Aku terdiam, bukan karena bodoh dan tak mengerti apa yang lelaki dewasa ini katakan. Tapi karena aku tak mau, sudah cukup semua drama dan keterkejutan ku malam ini, aku jua tak ingin melanjutkannya apalagi dengan bayangan terburuk akan nasib El di tangan lelaki asing. Seberapa pun sulit hidup El dia tak akan pernah menjual diri, aku tahu pasti, ya meski aku tak mengerti apa yang sedang terjadi.

"Aduh bos maaf, malam ini dia cuman ngikut."
"Saya gak kasih percuma kok, 10 bundel, kalian gak akan rugi."

Perempuan di sebelah El terlihat berpikir serius, sesekali dia menatap El yang kebingungan.

"Gimana sayang, kamu mau?"
"Jangan pegang-pegang tolong,"

Mata ku memicing, darah ku seperti mendidih, tanpa sadar tangan ku mengepal lalu melayangkan tinju pada lelaki asing itu.

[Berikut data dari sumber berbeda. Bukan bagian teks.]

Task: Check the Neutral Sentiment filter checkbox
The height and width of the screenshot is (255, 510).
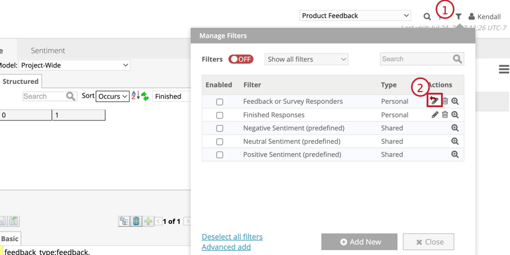Action: tap(220, 141)
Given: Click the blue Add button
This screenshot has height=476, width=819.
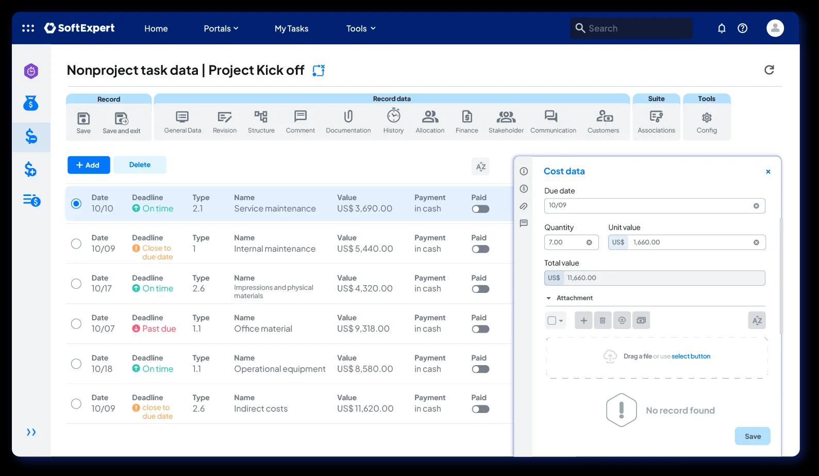Looking at the screenshot, I should click(x=89, y=165).
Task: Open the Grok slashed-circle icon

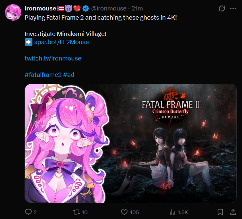Action: pos(222,8)
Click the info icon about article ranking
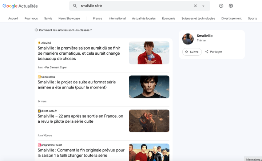 tap(36, 30)
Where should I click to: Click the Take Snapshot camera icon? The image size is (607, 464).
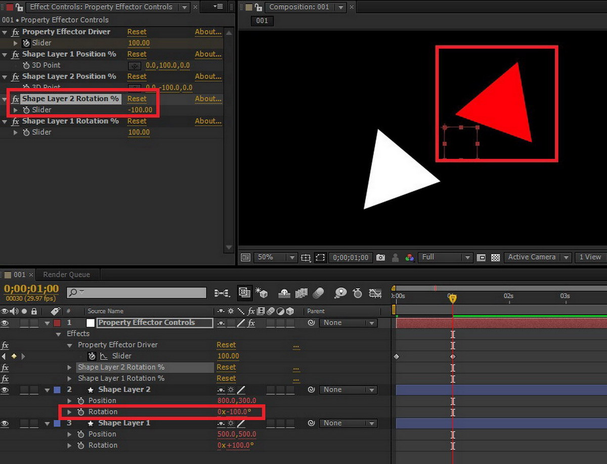pos(380,257)
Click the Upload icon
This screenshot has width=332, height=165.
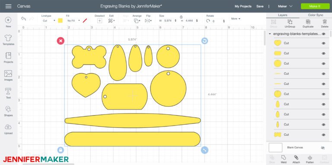[8, 129]

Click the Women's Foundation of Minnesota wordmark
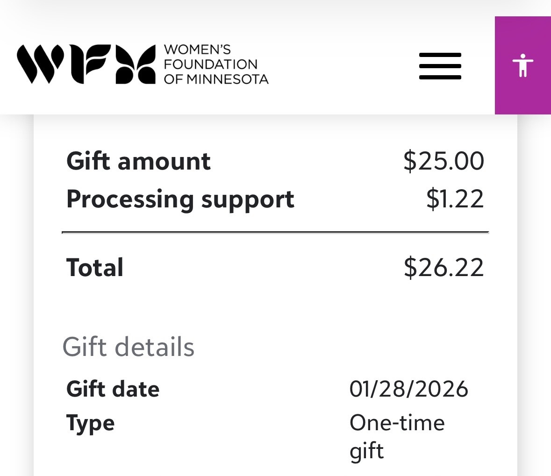[215, 64]
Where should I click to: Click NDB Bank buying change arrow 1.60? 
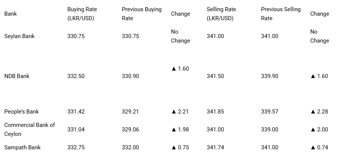pos(180,69)
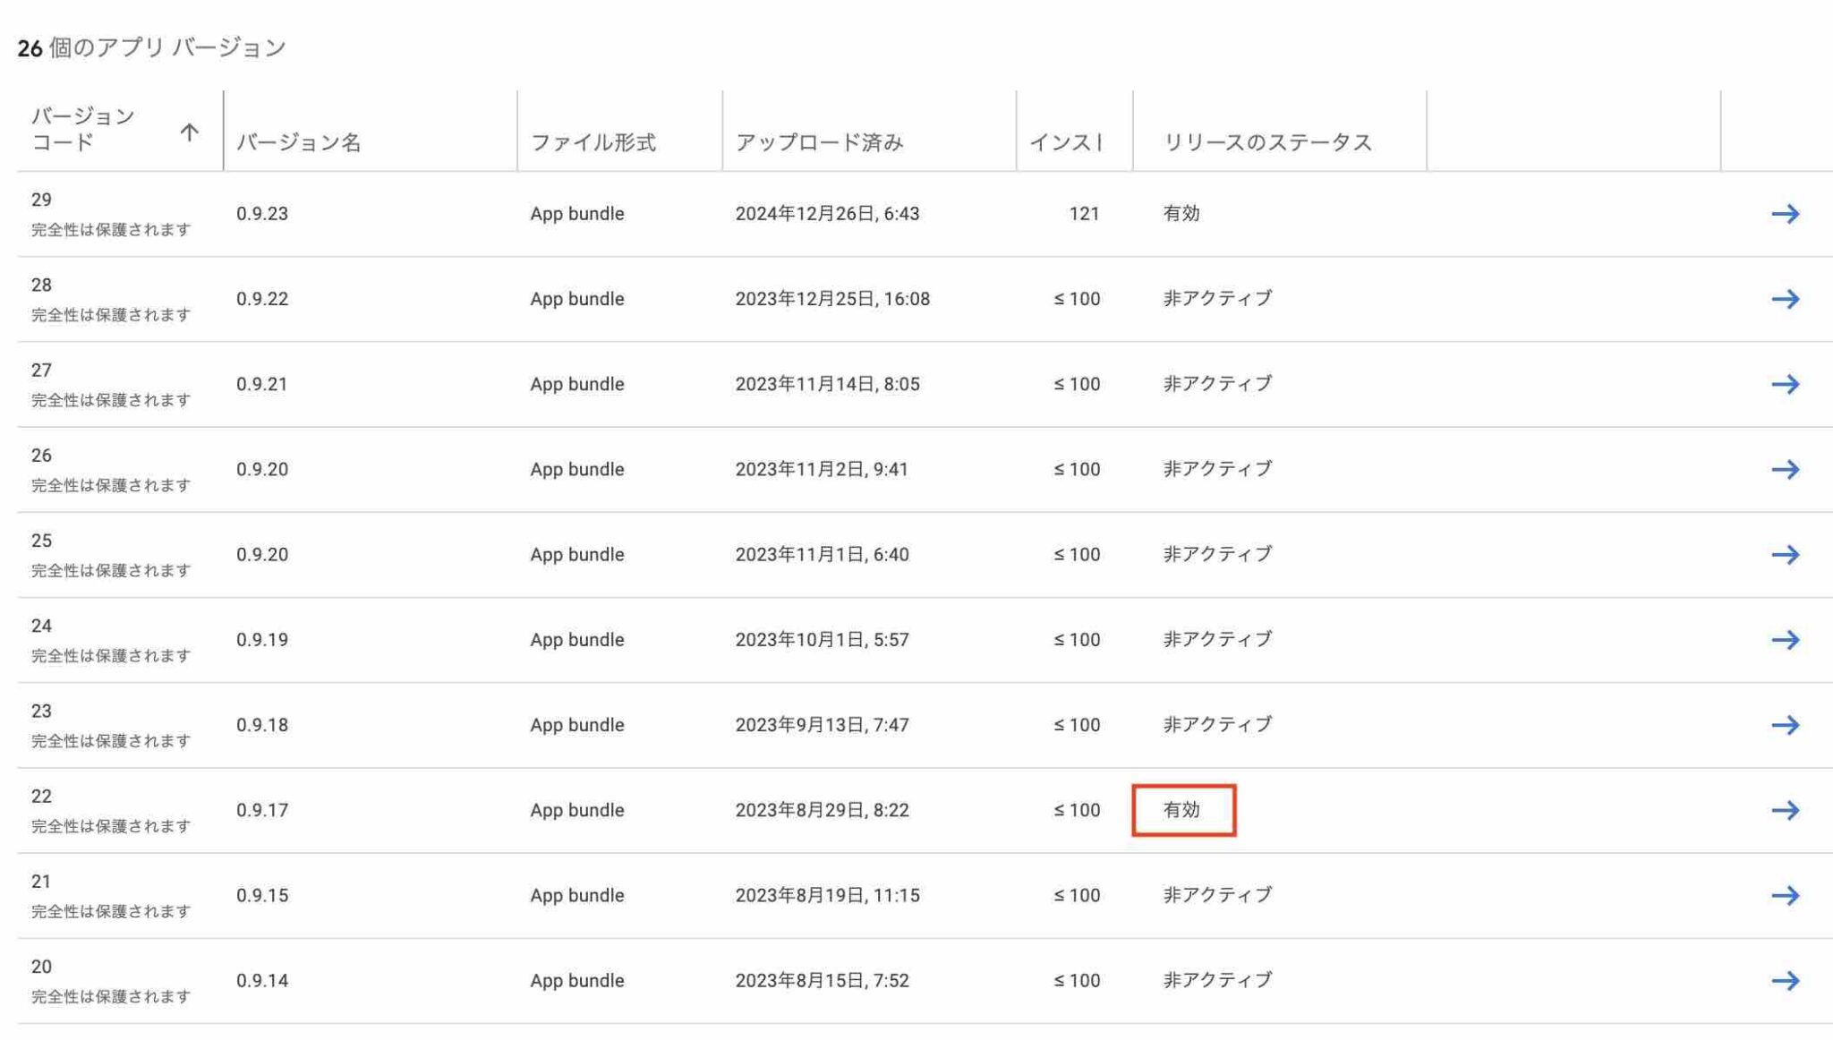Click the バージョン名 column header
The height and width of the screenshot is (1040, 1833).
(299, 142)
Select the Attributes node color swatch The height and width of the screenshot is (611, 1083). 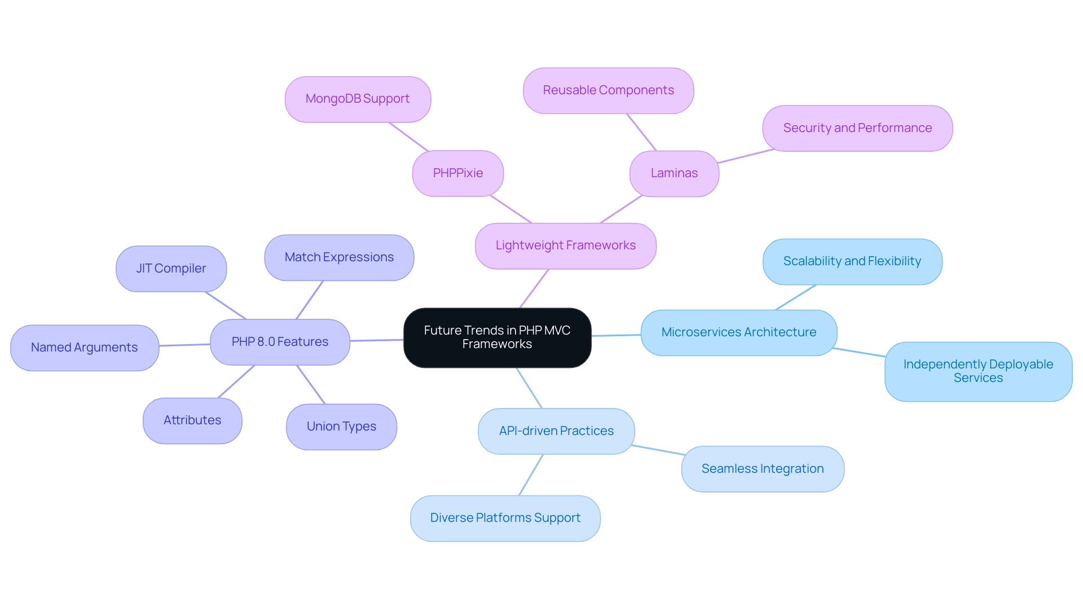tap(192, 419)
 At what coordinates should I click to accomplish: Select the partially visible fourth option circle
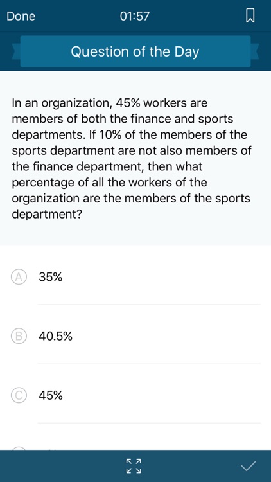pos(19,449)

Berani sekali dia menyentuh El?

"Denger ya brengsek! Temen saya gak buat dijual. Dasar sampah."

Bruk!

Ahh.

Pelipis ku terasa perih.

Rupanya pengawal lelaki tadi tak terima, keributan tak bisa dihindari, kami saling beradu kepalan tangan hingga security tiba dan mencoba untuk merelai. Aku baru saja menyadari, jika sedang dilahap emosi kadang kala seseorang menjadi brutal dan tak terkendali. Selain pengawalnya, lelaki tadi terkapar di lantai.

"Ayo, El."

Tangan ku menarik tangan El, mengajaknya pergi dari tempat bising itu.

Sampai di tempat parkir, ku pakaikan jaket milik ku. Meski terlihat datar tapi aku tahu El sedang menahan rasa takut juga shock. Beberapa menit dicari, akhirnya aku sadar kunci motorku tertinggal di mobil Rei. Sial.

"Itu orangnya, hajar jangan sampai lolos."

Hah.

Nafasku memburu berat, rupanya bukan satu pengawal tapi belasan. Jika tebakan ku tak meleset maka pasti lah dia adalah orang penting, bisa-bisanya El berurusan dengan lelaki macam tadi. Mereka terlihat seperti gengster, siap memukul ku dengan tangan kosong, um, atau mungkin senjata yang tersembunyi dibalik jas.

"Lepas sepatu kamu El,"
"Apa?"
"Mereka bakal ngejar kita, kaki kamu nanti kekilir kalau pakai sepatu macem gini."
"Tapi-"
"Percaya sama aku,"

Air mulai jatuh dipelupuk mata El, aku tahu seberapa menyeramkannya kondisi kami saat ini. Setelah dia melepaskan sepatu haknya, ku pakaikan sepatu milik ku.

"Kamu teken agak ke depan, jangan sampai lepas ya."
"Tapi Vey,"

Kami tak memiliki waktu, ku lakukan semua dengan terburu dan mulai berlari menyusuri malam juga gang-gang sempit ibu kota. Tangan ku mengenggam El sangat erat, apa pun yang terjadi aku tak akan pernah melepasnya.

- dictionary; bundel- istilah untuk menjelaskan harga jasa prostitusi. Satu bundel bisa dihargai ratusan hingga jutaan rupiah, tetapi dalam keadaan yang sebenernya digunakan istilah berbeda dengan pengertian yang sama.